— SELECTION —

[start]

Rain. For some reason I love the rain. It seems to bring peace. As a kid, when I would spend time with my grandparents, one of our favorite things to do when it would rain was to sip coffee on the front porch as a storm would roll in. It’s still one of my favorite things. The sound of the drops on the ground brings comfort to my soul. I can’t explain it. When others see dreariness and depression, I see hope. Maybe because I know that means God has not forgotten the ground, the plants, the earth. Maybe because after weeks of a drought, his rain brings healing to the earth. Maybe because rain brings relief from the relentless heat of the summer sun. Maybe because after the rain, the plants seem to look up to the sky as if to say, “thank you,” to their maker.
I have felt the scorching heat on my back for several months, my drought. I have been silent. Every time I’ve tried to “pick up the pen” I’ve not had the strength or the words to say. I’ve been so broken-hearted. We’ve poured our lives into ministry and people and we were torn apart. We saw the ugliness of ministry and the hard hearts of those who claimed His name. And when we didn’t think it could get any worse, it did. That’s when I fell into a depression and a state I had never really known. Some might call it “situational depression.” God has more for you, they said. God has different plans for you, they said. How are you? They asked, and for the first time I couldn’t bring myself to say, “good.” I longed for the day I could say good and mean it or at least lie and maybe convince myself.
The days and nights seemed to blur and life became something completely different than what I knew. For the first time in my life my servant heart was broken. I was angry. I was bitter. How could life go on and people move on while we were still in this state? Still in pieces? Discarded? I’ve always told people after they’ve experienced a loss that “the rest of the world will move on before you’re ready,” and now we were experiencing that ourselves and it made me angry, made me broken, and just made me want to cry out, “why God?”

[end]

— DATA SECTION —
[start]

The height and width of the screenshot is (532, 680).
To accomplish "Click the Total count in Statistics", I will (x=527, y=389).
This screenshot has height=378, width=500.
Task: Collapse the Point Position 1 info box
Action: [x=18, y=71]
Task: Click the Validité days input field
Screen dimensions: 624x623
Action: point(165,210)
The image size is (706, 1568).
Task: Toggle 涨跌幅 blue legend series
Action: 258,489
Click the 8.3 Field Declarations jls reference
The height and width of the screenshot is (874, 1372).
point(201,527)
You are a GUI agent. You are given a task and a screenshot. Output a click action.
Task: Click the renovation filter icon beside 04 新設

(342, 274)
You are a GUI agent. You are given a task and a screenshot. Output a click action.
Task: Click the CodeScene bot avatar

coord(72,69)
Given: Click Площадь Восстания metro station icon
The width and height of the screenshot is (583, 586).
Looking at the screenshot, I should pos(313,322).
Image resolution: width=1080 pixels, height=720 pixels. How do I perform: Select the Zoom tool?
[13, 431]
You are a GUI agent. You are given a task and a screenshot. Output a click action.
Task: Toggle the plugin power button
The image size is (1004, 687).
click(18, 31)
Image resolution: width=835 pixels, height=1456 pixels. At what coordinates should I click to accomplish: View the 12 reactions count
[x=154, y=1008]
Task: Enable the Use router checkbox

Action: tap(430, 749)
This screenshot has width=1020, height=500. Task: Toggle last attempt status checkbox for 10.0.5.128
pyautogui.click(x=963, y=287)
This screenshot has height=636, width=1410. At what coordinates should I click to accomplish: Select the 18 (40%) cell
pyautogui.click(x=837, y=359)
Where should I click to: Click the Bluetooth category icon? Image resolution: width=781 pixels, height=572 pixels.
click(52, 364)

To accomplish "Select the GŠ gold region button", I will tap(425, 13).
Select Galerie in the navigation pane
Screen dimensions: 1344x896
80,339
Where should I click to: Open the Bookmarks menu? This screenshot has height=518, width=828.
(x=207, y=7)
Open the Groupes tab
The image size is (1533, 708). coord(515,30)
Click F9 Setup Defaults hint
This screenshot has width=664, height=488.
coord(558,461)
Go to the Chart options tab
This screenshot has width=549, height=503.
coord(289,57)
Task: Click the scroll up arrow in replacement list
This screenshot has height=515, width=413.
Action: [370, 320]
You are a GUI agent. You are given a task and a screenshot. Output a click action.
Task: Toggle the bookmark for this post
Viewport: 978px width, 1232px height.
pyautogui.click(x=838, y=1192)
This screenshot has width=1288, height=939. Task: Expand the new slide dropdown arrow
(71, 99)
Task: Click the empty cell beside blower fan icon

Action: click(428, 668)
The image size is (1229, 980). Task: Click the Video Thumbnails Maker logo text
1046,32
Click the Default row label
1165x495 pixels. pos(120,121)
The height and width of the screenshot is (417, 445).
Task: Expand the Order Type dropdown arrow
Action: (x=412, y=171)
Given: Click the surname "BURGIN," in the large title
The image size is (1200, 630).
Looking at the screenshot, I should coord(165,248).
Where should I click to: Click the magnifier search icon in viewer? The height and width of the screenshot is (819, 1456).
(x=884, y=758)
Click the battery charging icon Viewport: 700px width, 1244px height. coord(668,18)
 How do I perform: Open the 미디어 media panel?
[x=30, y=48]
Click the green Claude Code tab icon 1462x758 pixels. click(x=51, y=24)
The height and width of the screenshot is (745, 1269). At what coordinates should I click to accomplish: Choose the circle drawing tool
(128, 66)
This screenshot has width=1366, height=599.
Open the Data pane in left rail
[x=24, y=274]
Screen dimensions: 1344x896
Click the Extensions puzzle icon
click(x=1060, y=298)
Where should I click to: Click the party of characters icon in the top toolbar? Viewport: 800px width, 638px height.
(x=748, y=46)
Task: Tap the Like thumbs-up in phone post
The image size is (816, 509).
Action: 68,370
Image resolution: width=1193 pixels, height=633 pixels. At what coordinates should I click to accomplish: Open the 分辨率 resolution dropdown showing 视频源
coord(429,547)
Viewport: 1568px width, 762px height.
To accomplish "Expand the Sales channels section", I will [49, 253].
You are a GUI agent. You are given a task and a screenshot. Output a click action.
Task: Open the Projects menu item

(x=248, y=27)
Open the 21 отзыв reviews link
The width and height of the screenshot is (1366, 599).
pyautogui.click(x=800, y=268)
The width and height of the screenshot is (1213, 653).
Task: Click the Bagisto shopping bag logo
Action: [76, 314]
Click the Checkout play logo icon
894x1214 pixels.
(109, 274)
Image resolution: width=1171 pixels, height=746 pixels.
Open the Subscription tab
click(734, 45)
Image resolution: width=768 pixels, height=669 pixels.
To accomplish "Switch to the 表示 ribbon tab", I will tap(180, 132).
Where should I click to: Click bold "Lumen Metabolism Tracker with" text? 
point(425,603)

[end]

— TASK SET —
A: Output the entries as a numbered list, starting at the line that contains "Open the 21 отзыв reviews link" and ending with the final line of the entries, omitting blank lines.
B: Write a continuation of the reflection on rain and a season of personal drought, beginning after its final sentence.

— FINAL RESULTS —
A:
1. Open the 21 отзыв reviews link
2. The width and height of the screenshot is (1366, 599).
3. pyautogui.click(x=800, y=268)
4. The width and height of the screenshot is (1213, 653).
5. Task: Click the Bagisto shopping bag logo
6. Action: [76, 314]
7. Click the Checkout play logo icon
8. 894x1214 pixels.
9. (109, 274)
10. Image resolution: width=1171 pixels, height=746 pixels.
11. Open the Subscription tab
12. click(734, 45)
13. Image resolution: width=768 pixels, height=669 pixels.
14. To accomplish "Switch to the 表示 ribbon tab", I will tap(180, 132).
15. Where should I click to: Click bold "Lumen Metabolism Tracker with" text? 
16. point(425,603)

B:
I tried to just hide, blend in, go unnoticed. But that was impossible. Everywhere I went people asked questions. I was faced with my anger and bitterness on a daily basis. Ever felt like there was an elephant in the room? An uncomfortable silence? Everyone staring at you? I had these feelings everywhere I went. Wanting to tell the truth, wanting to cry out from brokenness but always hiding…always protecting others from hurt, but who was protecting me?
Then came the rain, the relief, the healing. He was always there, protecting me, saving me, healing me. Letting me know that I was going to be okay. We were going to be okay. I always knew that. When you stand for truth and follow His will, you could lose all in this life and still gain everything, gain Him. He is worth it every time.
Maybe that’s why I love the rain. God’s promise that he never forgets, always gives hope, restores what’s been broken. What else would explain how a plant can begin to wilt, but when drinks the rain, is restored to life?
So it’s time to sit back and allow the healing power of the rain to soothe my weary soul; it’s time to pick up the pen and not be silent anymore…about His story of restoration. Please understand that I am not anywhere near fixed; for right now I’m just drinking the rain and looking to the sky.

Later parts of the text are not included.